[TASK BRIEF]
What should you transcribe? Every line from the top of the records below through the line with "SLO (2178, 45)", exactly, and no pictures.

[Screenshot grounding data]

BEGIN

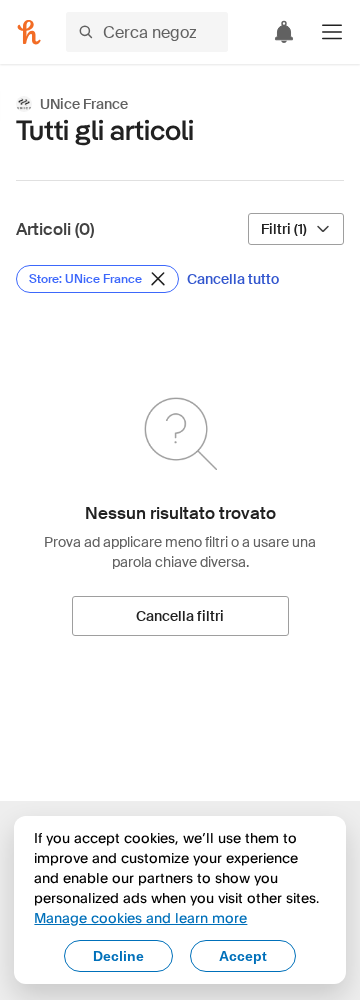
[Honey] (29, 32)
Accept (243, 956)
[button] (332, 32)
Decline (118, 956)
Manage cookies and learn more (140, 917)
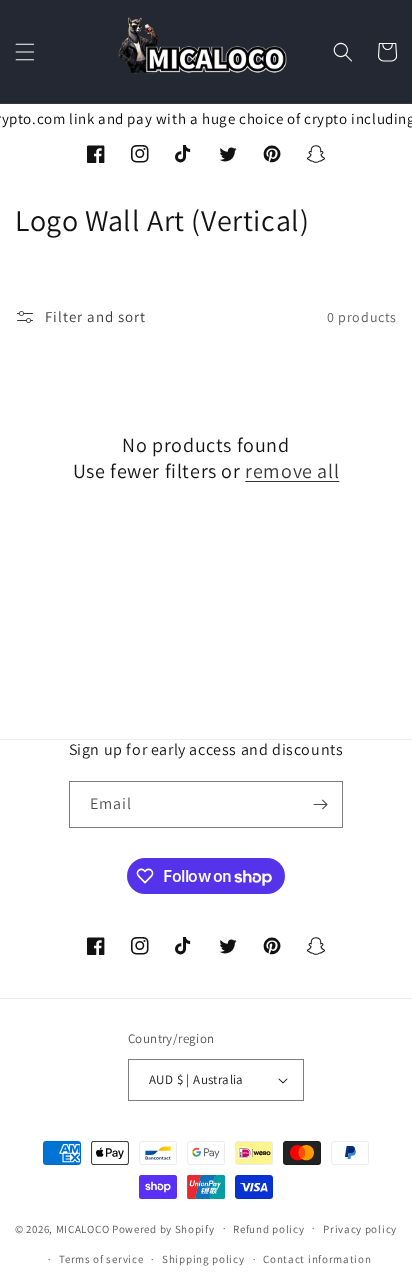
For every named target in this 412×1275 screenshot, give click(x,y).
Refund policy (268, 1229)
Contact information (317, 1259)
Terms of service (101, 1259)
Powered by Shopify (163, 1228)
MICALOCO (83, 1228)
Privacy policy (360, 1229)
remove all (292, 471)
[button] (25, 52)
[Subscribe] (320, 804)
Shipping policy (203, 1259)
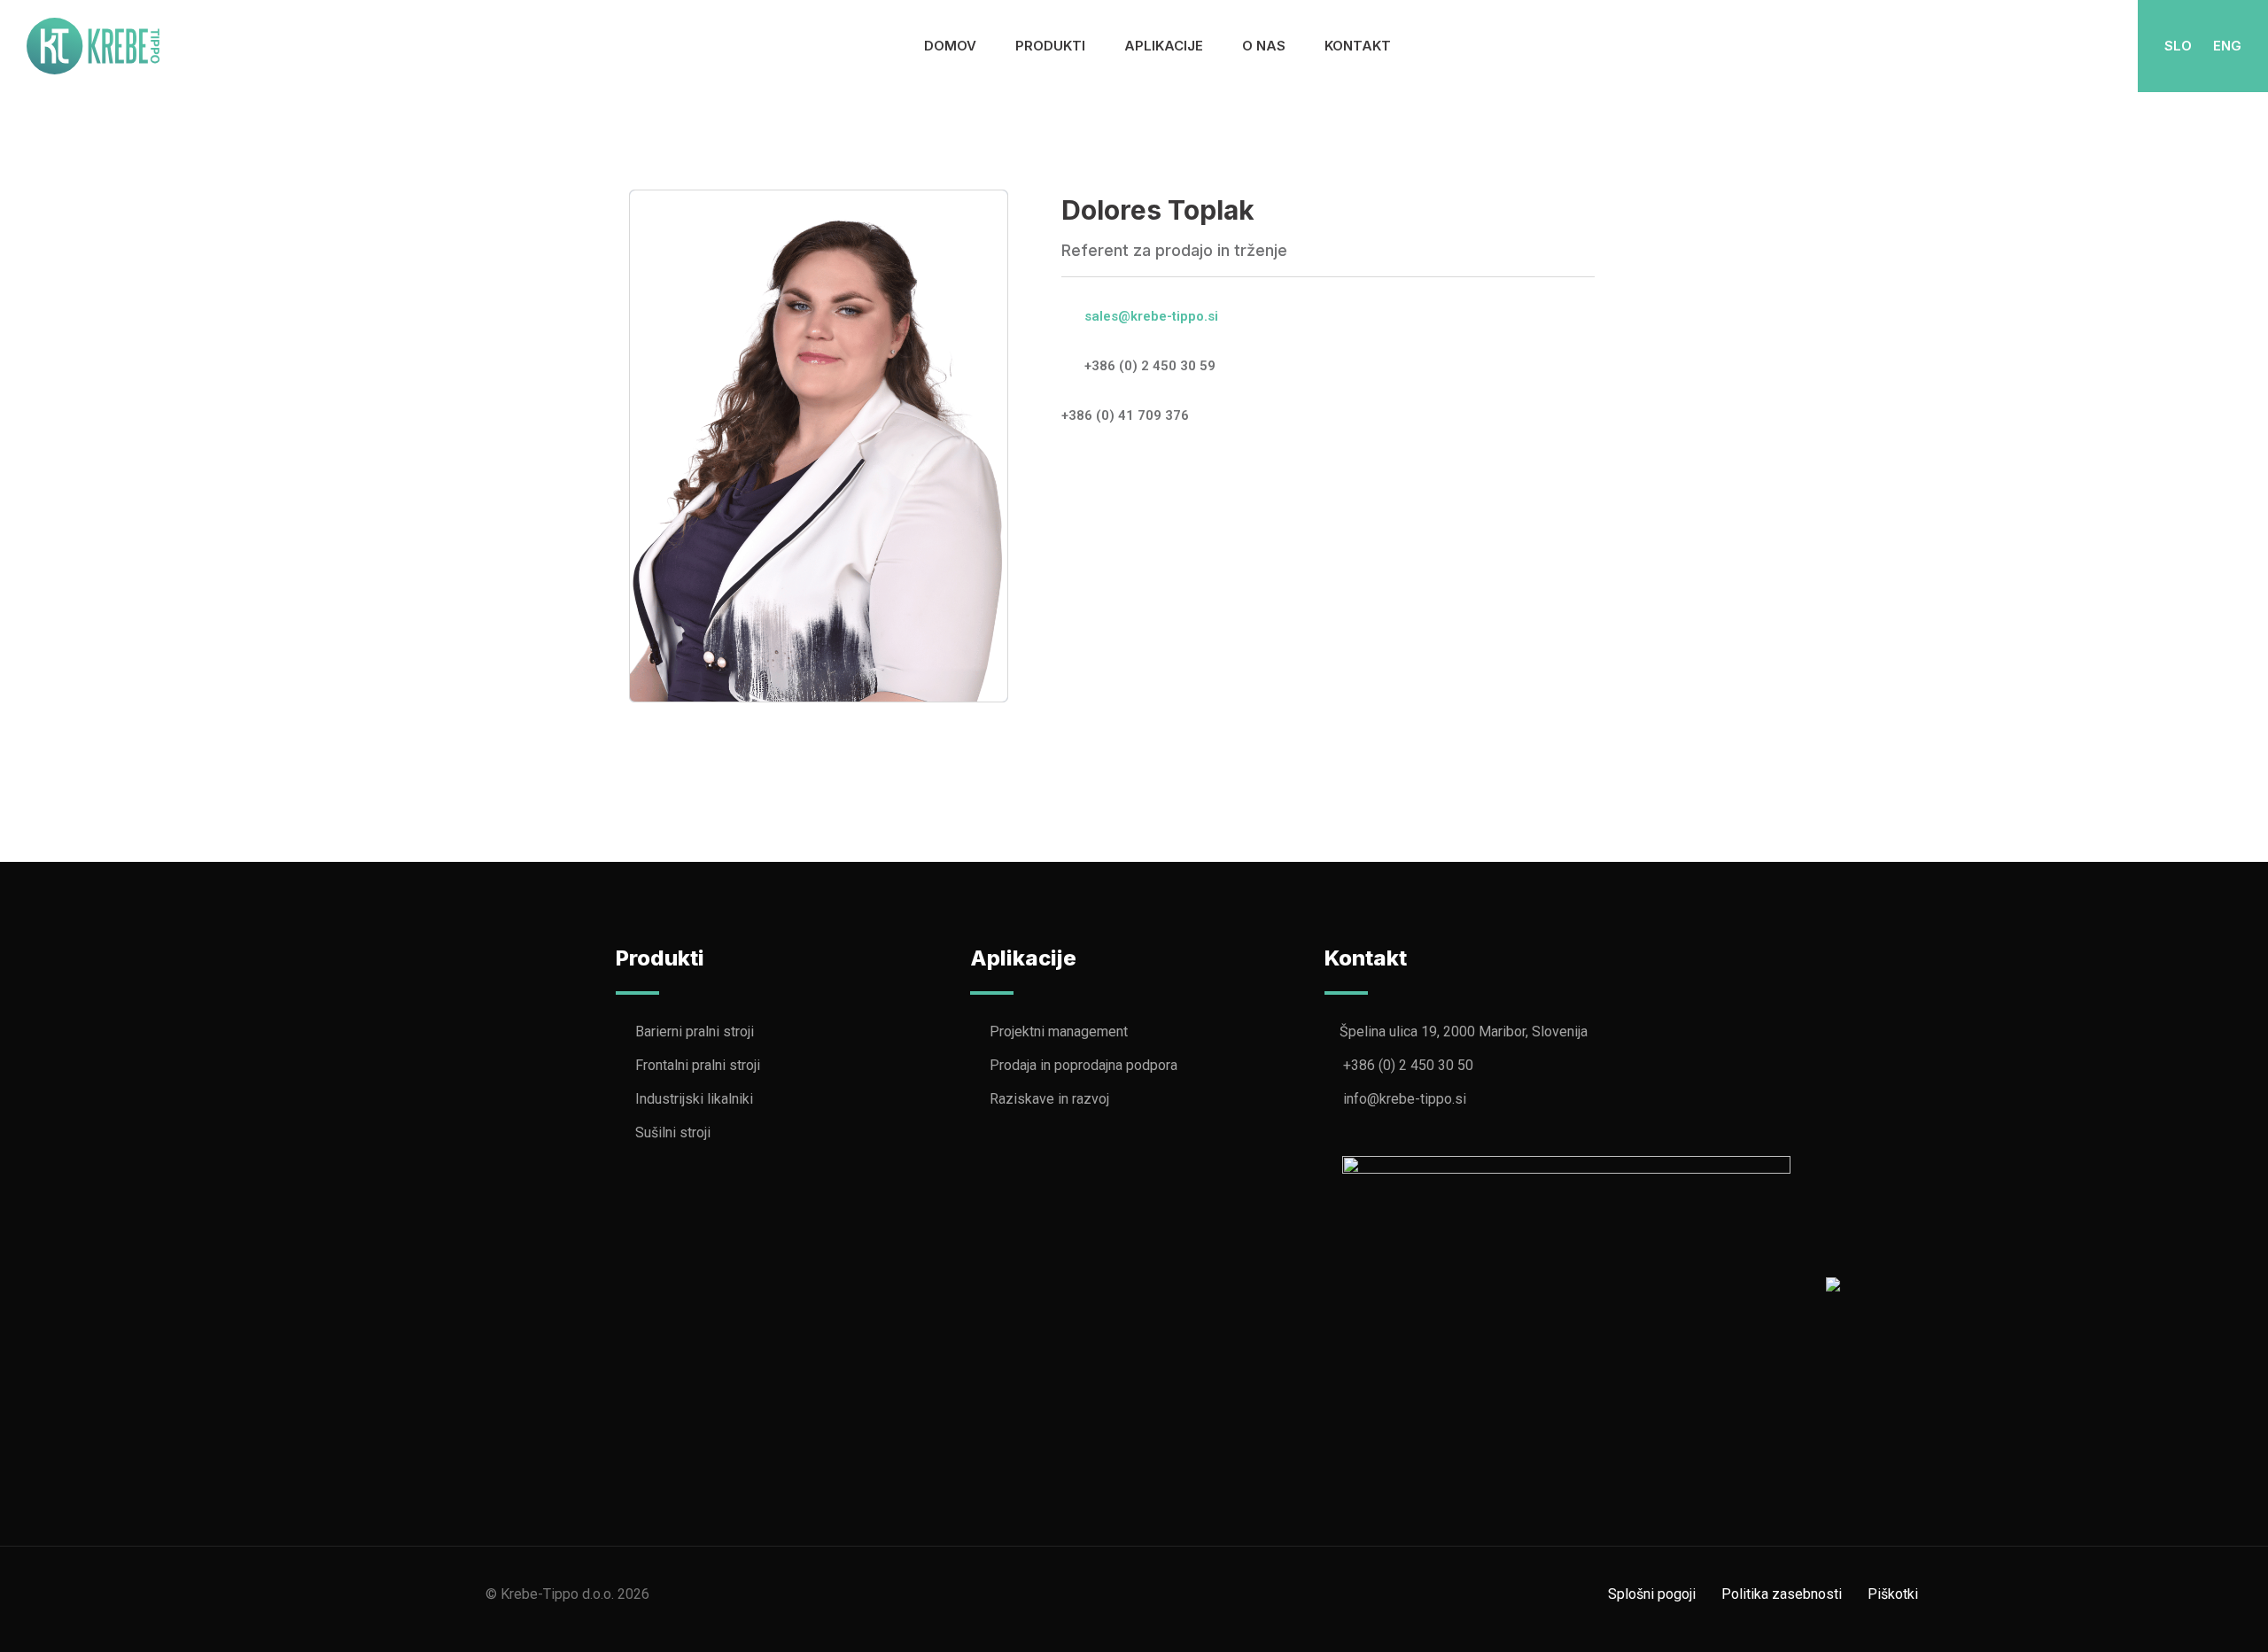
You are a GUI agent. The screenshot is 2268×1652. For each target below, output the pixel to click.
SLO (2178, 45)
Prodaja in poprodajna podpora (1083, 1065)
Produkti (1050, 45)
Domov (950, 45)
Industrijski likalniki (694, 1098)
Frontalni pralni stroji (697, 1065)
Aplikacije (1163, 45)
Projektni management (1059, 1031)
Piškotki (1893, 1594)
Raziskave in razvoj (1049, 1098)
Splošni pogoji (1652, 1594)
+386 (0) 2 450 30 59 (1150, 366)
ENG (2227, 45)
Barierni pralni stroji (694, 1031)
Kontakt (1357, 45)
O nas (1263, 45)
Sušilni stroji (673, 1132)
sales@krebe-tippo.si (1151, 316)
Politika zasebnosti (1781, 1594)
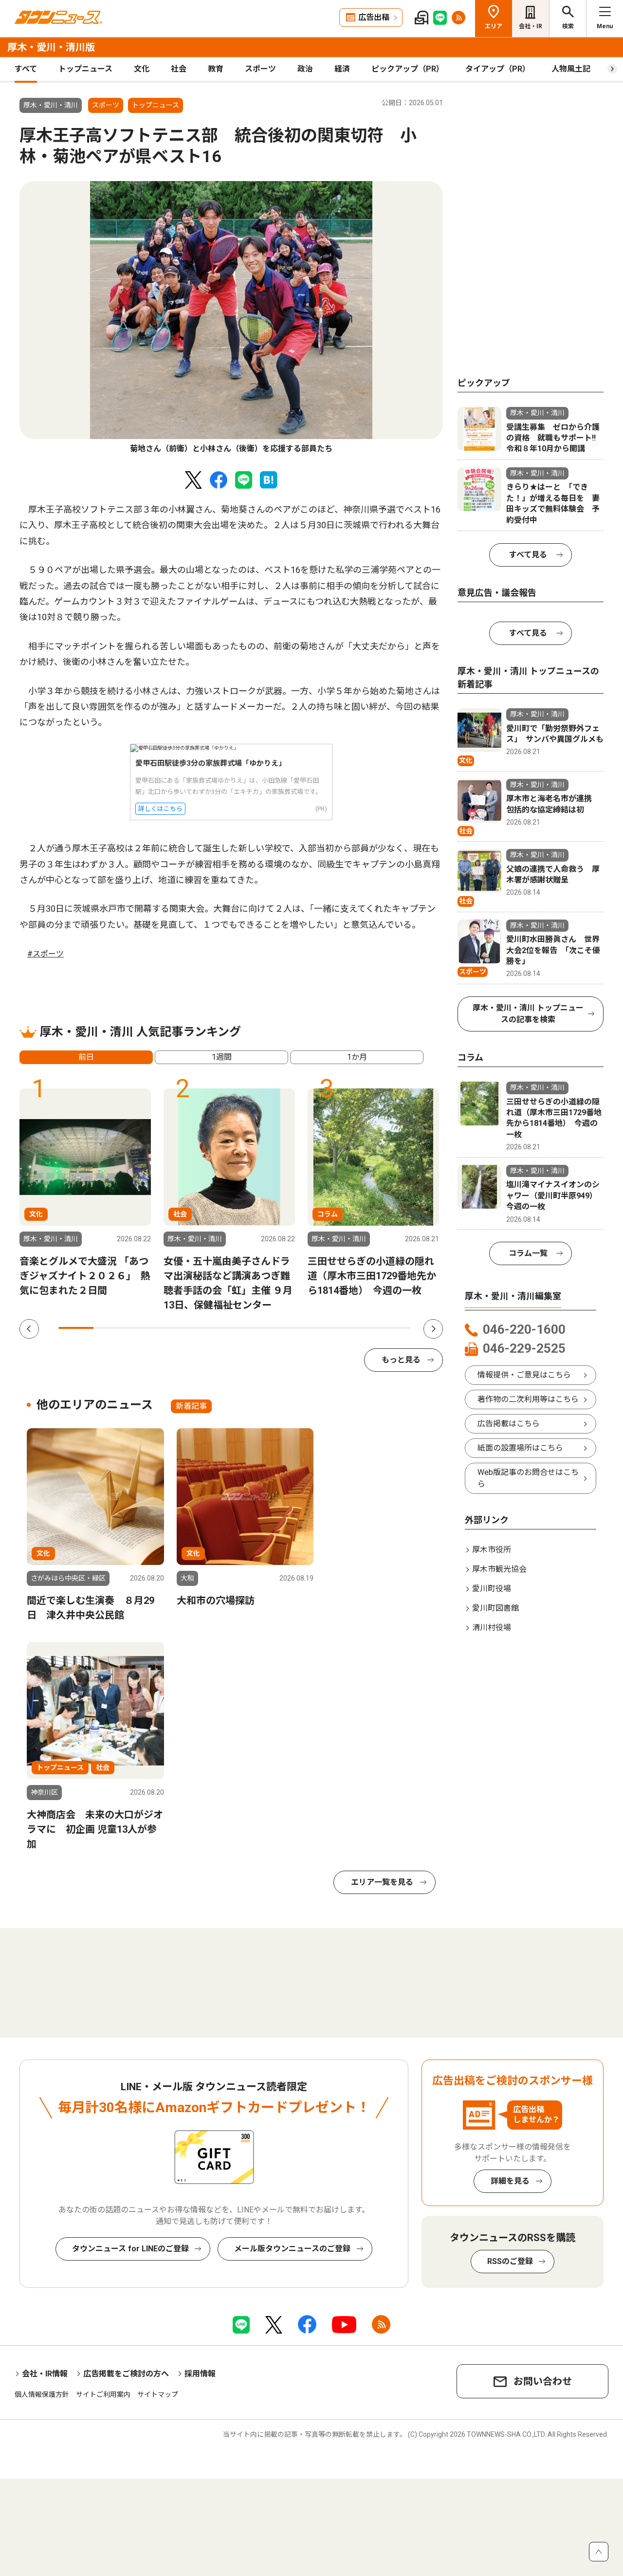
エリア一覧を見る (382, 1882)
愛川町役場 (491, 1588)
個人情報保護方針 (42, 2394)
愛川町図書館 (495, 1608)
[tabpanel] (231, 318)
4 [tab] (181, 1328)
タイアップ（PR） (497, 69)
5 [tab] (216, 1328)
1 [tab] (75, 1328)
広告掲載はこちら (508, 1423)
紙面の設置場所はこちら (520, 1448)
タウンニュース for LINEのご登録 (130, 2248)
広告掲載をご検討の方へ (126, 2373)
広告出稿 (373, 17)
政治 (305, 69)
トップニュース (85, 69)
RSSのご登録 (510, 2261)
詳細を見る (510, 2181)
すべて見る (528, 554)
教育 (215, 69)
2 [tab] (110, 1328)
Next (433, 1329)
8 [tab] (322, 1328)
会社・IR (530, 26)
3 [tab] (146, 1328)
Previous (29, 1329)
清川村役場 (491, 1627)
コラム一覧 (528, 1253)
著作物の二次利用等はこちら (528, 1399)
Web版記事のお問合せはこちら (528, 1478)
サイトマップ (157, 2394)
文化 (141, 69)
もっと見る (401, 1359)
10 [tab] (392, 1328)
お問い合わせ (542, 2381)
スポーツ (260, 69)
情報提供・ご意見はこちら (524, 1375)
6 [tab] (252, 1328)
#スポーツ (45, 953)
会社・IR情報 (45, 2373)
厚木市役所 (491, 1549)
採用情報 (200, 2373)
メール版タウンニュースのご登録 (292, 2248)
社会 (178, 69)
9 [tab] (357, 1328)
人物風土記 (570, 69)
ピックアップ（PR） (407, 69)
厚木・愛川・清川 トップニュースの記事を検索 (528, 1013)
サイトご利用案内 (103, 2394)
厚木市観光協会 (499, 1569)
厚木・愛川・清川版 (51, 47)
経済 (342, 69)
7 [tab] (287, 1328)
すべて (26, 69)
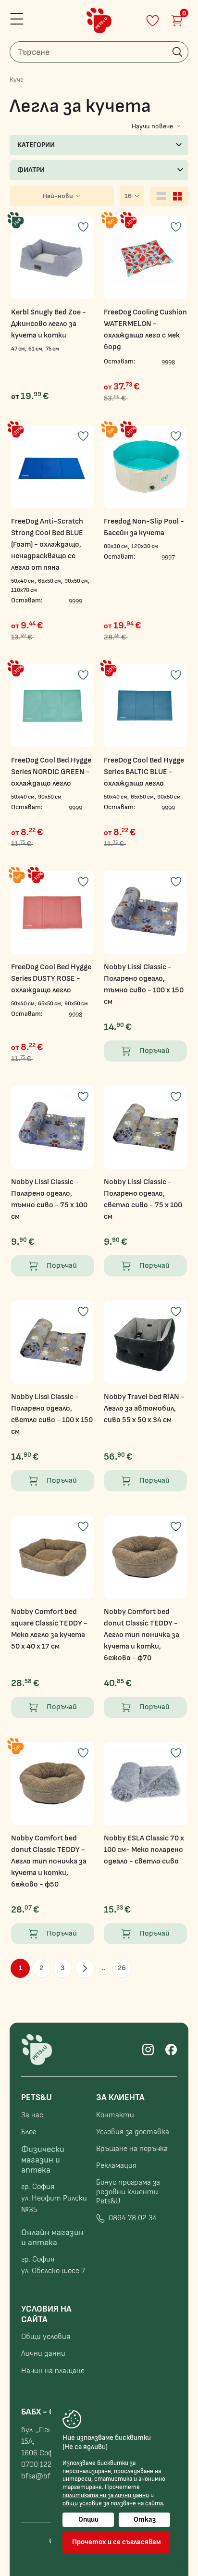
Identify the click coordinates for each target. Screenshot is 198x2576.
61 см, (36, 348)
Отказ (145, 2519)
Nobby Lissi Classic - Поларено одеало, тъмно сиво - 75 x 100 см (49, 1199)
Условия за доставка (132, 2132)
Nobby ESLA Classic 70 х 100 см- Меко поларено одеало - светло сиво (144, 1850)
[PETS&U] (99, 20)
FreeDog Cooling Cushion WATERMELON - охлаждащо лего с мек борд (145, 329)
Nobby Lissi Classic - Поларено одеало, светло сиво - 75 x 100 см (143, 1199)
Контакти (115, 2115)
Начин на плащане (53, 2371)
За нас (32, 2115)
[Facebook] (171, 2049)
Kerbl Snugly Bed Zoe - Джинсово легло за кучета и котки (48, 324)
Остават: (119, 361)
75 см (52, 348)
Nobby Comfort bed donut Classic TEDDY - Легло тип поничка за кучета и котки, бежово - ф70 (141, 1635)
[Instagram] (148, 2049)
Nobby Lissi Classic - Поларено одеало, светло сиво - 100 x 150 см (52, 1414)
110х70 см (24, 590)
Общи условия (45, 2336)
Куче (17, 79)
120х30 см (144, 546)
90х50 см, (76, 581)
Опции (88, 2519)
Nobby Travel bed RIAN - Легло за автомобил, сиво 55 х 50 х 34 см (144, 1408)
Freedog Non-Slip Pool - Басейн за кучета (144, 527)
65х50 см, (50, 581)
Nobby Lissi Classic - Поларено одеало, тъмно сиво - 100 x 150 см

END

[EXERCISE RESULT]
[Honey] (29, 32)
Accept (243, 956)
[button] (332, 32)
Decline (118, 956)
Manage cookies and learn more (140, 917)
For every named target in this 412×1275 screenshot, give click(x,y).
Refund policy (268, 1229)
Contact information (317, 1259)
Terms of service (101, 1259)
Powered by Shopify (163, 1228)
MICALOCO (83, 1228)
Privacy policy (360, 1229)
remove all (292, 471)
[button] (25, 52)
[Subscribe] (320, 804)
Shipping policy (203, 1259)
You are a GUI agent. The screenshot is 2268×1652. For each target below, output the pixel to click.
SLO (2178, 45)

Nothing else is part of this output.